Author Response File: Author Response.pdf

Reviewer 4 Report

Ref.comments to the paper titled as “Room temperature detection of hydrogen peroxide vapor by  Fe₂O₃:ZnO nanograins” written by the authors: Mikayel Aleksanyan, Artak Sayunts, Gevorg Shahkhatuni, Zarine Simonyan, Hayk Kasparyan and Dušan  Kopecký.

Currently, more and more scientific and engineering groups are paying attention to the creation of the sensor devices using new materials, as well as novel approaches for testing and verifying properties. Naturally, such sensors are useful for detecting gases, impurities, and various foreign agents that harm humans and nature. From this point of view the manuscript is actual and modern. Really the Fe₂O₃:ZnO structure is a good target for this aim.

For the first, it is remarked that the authors have made good literature search, analyzing 47 references. This indicates the knowledge of the problem, its useful application and finding ways to solve it. Moreover, I have seen the deep analysis of the papers written by the last 5 years. It is good!

As for my general local opinion: The paper is interesting and prepared with good illustrations.

Experimental part. Gas sensor fabrication section.

Would you please to tell at which firms the α-Fe₂O₃ and ZnO materials, as the first step agents have been purchased? It should be say that the ZnO materials have produced by the different firms with the different initial parameters. The procedure to make the Fe₂O₃:ZnO sputtering target (High Vacuum Magnetron Plasma System) is general and it is not contradicted with known technical approach. It is interesting the visualization data shown all technology steps in Figure 2: Schematic block diagram of the HPV sensor fabrication.

Experimental part. Gas sensing test section.

It is good! In the text body please tilt the Latin symbols, for example, the sensor yield and resistances values.

Experimental part. Characterization section.

SEM images of the Fe₂O₃:ZnO target material and SEM images of the Fe₂O₃:ZnO film can show for researchers the average pore sizes in the target and homogenously obtained system as film. EDX spectrum of the Fe₂O₃:ZnO target and the film is also very informative data.

Results and discussions section.

Study of the sensor response depended on the operating temperature; dynamic resistance behavior, sensor response via the change of the HPV concentration, etc. are useful.

About the UV treatment. Generally, it is so strong influence of the UV conditions on the density of the materials and their energetic levels. Please explain in the details, how the refractive index can be change in your testing materials after UV use? May be you have created the grating in the materials body, that can influence on the sensor sensitive properties?

Data shown in Figure 12:Selectivity of the Fe2O3:ZnO sensor for HPV under UV irradiation at RT and real time response curves of the sensor to 1.5 ppm HPV and 130 ppm ammonia – can be used in the education process as well!

Conclusion part should be extended. It is not accumulate all good results obtained.

So, the paper is interesting for the specific area for the researchers and students. I can recommend to the authors to answer the questions mentioned above.  Thus, the paper can be published after minor corrections.

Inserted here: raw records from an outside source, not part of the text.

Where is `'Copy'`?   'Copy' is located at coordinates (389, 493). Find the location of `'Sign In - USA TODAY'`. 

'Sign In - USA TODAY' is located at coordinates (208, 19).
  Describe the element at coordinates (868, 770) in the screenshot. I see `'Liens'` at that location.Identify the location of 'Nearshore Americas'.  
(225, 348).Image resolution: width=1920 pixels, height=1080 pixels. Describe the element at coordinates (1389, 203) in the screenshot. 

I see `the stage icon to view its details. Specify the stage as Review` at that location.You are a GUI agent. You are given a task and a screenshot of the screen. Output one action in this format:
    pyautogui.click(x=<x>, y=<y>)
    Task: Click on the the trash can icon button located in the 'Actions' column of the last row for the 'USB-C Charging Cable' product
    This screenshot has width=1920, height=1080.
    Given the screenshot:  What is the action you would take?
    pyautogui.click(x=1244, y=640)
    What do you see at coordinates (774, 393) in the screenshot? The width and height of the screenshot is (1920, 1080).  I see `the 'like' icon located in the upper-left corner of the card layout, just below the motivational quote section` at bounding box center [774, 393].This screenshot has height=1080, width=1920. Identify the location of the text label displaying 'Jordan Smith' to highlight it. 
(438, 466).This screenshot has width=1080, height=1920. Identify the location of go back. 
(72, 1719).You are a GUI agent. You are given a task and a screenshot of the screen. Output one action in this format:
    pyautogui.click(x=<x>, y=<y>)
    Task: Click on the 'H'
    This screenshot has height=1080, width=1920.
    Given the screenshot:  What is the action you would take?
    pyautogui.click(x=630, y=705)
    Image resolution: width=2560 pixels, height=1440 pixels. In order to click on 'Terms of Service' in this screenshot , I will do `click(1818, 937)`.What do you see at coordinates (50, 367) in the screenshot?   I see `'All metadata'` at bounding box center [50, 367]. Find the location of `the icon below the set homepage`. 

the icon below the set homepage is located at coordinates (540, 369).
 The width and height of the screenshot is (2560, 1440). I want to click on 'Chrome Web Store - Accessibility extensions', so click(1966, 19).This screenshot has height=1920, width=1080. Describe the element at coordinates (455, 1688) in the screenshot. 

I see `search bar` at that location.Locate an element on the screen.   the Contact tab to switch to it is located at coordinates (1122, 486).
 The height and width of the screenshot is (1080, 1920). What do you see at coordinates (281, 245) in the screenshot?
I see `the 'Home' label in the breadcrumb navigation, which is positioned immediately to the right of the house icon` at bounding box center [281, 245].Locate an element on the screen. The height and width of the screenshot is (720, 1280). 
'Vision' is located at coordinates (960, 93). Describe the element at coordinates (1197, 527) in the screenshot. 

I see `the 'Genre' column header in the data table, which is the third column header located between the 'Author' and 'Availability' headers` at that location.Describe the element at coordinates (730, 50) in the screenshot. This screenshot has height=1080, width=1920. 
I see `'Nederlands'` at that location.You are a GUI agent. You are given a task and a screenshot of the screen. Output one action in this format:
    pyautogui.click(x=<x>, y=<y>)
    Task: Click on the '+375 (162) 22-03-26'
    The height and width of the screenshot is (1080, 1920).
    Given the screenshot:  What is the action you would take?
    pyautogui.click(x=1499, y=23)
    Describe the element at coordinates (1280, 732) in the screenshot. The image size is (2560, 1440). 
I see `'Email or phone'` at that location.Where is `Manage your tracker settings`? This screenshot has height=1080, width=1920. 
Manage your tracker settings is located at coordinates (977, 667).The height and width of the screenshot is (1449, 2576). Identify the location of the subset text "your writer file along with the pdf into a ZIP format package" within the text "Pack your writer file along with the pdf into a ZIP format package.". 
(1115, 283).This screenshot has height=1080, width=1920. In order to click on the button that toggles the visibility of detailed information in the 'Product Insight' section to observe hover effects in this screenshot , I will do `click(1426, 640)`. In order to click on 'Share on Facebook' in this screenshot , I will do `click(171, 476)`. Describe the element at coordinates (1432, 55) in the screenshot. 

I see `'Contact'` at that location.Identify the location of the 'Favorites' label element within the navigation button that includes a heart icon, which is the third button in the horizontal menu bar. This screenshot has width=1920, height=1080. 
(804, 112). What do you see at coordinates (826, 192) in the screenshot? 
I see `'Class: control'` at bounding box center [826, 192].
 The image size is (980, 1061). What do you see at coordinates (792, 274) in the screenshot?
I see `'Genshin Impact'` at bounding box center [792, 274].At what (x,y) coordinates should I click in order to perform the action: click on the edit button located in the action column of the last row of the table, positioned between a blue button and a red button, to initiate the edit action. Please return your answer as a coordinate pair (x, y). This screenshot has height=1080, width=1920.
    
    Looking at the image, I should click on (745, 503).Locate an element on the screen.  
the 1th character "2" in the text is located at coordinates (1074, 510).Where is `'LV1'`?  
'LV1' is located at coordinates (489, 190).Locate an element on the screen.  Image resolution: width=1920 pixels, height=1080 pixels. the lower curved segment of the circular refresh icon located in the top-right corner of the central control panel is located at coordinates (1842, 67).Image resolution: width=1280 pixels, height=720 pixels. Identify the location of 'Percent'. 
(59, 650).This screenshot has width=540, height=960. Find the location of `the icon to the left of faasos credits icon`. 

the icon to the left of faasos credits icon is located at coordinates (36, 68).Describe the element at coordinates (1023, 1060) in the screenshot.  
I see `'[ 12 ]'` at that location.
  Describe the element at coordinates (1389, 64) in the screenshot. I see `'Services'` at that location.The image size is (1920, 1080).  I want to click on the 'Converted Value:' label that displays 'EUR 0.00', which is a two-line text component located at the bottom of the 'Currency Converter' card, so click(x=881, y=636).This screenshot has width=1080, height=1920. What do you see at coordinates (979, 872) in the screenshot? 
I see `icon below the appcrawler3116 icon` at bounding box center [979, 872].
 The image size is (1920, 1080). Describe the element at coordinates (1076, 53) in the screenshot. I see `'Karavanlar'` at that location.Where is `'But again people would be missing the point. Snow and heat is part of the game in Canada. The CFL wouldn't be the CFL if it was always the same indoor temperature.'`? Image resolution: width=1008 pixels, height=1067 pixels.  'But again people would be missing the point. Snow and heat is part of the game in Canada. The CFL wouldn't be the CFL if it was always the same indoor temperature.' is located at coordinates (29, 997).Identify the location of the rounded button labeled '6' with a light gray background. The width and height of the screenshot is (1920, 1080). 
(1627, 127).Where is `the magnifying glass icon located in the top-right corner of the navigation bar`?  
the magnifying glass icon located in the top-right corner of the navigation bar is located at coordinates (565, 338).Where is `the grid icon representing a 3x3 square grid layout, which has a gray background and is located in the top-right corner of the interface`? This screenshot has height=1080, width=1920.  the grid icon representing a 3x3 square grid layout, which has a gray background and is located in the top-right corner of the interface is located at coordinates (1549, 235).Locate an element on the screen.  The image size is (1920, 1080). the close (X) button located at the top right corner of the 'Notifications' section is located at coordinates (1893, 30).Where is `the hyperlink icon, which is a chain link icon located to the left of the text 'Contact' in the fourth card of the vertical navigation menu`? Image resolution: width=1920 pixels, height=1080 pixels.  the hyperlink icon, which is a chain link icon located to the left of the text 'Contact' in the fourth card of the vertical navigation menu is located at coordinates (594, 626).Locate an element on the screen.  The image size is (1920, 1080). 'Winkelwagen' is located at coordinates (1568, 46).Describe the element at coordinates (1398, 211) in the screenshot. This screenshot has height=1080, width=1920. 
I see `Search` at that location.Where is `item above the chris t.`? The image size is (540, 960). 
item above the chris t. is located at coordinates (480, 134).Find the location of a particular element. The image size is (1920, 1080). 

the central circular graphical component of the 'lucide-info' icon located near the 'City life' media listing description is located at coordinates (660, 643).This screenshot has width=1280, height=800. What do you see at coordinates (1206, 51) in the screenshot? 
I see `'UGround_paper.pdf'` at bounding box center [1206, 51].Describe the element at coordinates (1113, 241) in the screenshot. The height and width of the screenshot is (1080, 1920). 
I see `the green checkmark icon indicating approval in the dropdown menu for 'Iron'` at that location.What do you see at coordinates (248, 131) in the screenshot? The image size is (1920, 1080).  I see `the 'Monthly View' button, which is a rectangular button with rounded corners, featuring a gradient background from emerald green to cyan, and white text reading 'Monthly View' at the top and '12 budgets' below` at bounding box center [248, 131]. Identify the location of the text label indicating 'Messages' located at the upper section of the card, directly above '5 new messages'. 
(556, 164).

Comments for author File: Comments.pdf

Author Response

Dear Reviewer,

First of all, thank you very much for the MINOR REVISION and for the new scientifically weighty considerations and remarks. All new corrections and additions have been marked in bold in the text.

Author Response File: Author Response.pdf

Round 2

Reviewer 2 Report

The authors have answered all the points raised in my previous review and the paper is now clearer and ready to be published on Nanomaterials.

Reviewer 3 Report

Thanks to the authors for their revision of the manuscript weich can in my opinion be published as it is now.